How transcribe.cpp bounds audio input length, what a caller observes when a limit is reached, and how to discover the limit before calling. This is both the design reference for the library and the contract a consumer can rely on.

The one-paragraph version

There is no single global length limit. Each model family falls into one of three buckets. Some families chunk long audio internally and have no practical limit; some have a hard context-window limit and reject over-length input before running; some accept any length but lose accuracy past the window they were trained on and warn when you cross it. Whatever the bucket, the library never truncates silently: an over-length input is rejected up front with TRANSCRIBE_ERR_INPUT_TOO_LONG; a transcript that runs into the context or generation budget mid-decode returns the hard status TRANSCRIBE_ERR_OUTPUT_TRUNCATED (with the partial transcript still readable and transcribe_was_truncated() set); and a soft-window family logs a WARN and proceeds. Every model reports its usable limit through transcribe_capabilities::max_audio_ms (or, per-session, transcribe_session_get_limits()) so you can check before you call. (Streaming is the one exception to the non-OK truncation rule — see below.)

Discovering the limit (consumer-facing)

Read transcribe_capabilities::max_audio_ms after loading a model:

struct transcribe_capabilities caps;
transcribe_capabilities_init(&caps);
transcribe_model_get_capabilities(model, &caps);

if (caps.max_audio_ms == 0) {
    /* No practical limit. See the family notes for any absolute safety cap. */
} else {
    /* Usable ceiling in milliseconds of 16 kHz audio. Longer input is
       either rejected (hard-cap families) or warned-and-degraded
       (soft-window families) — see the family's bucket below. */
}

max_audio_ms is a single honest number derived from the model's real metadata, not a hardcoded guess. For hard-cap families it is computed from the decoder context window minus a representative prompt and a generation reserve — the same shape as the upfront gate, but the gate uses the exact prompt for each call (which shifts a little with the language hint and other options), so max_audio_ms is advisory and slightly conservative, not an exact per-call bound.
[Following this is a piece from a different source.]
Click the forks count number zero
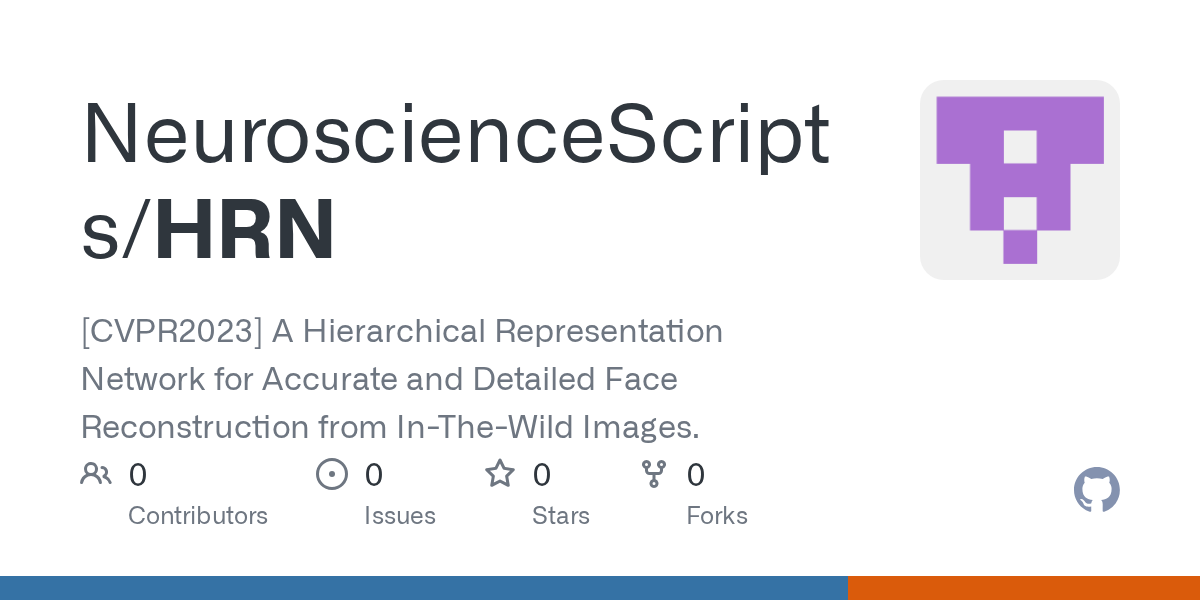The image size is (1200, 600). (x=696, y=475)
For soft-window families it is the advisory window the model was trained on. 0 means "no practical limit." It is a model-level value at the default context; for the effective limit under a lowered n_ctx, use transcribe_session_get_limits().

The three buckets

1. Chunked / unbounded — "just works"

Families Limit Behavior
whisper, parakeet (all variants), voxtral_realtime none (max_audio_ms = 0) Long audio is windowed internally and stitched (whisper), processed by an unbounded/streaming encoder (parakeet, voxtral_realtime), or padded if short. No practical limit; all three ignore n_ctx (it cannot lower a limit they don't have). whisper and parakeet never error on length. voxtral_realtime has one exception — its absolute dec_max_position cap (~2.9 h, see below): a clip past it returns INPUT_TOO_LONG (one-shot/batch), and a stream that reaches it flags was_truncated.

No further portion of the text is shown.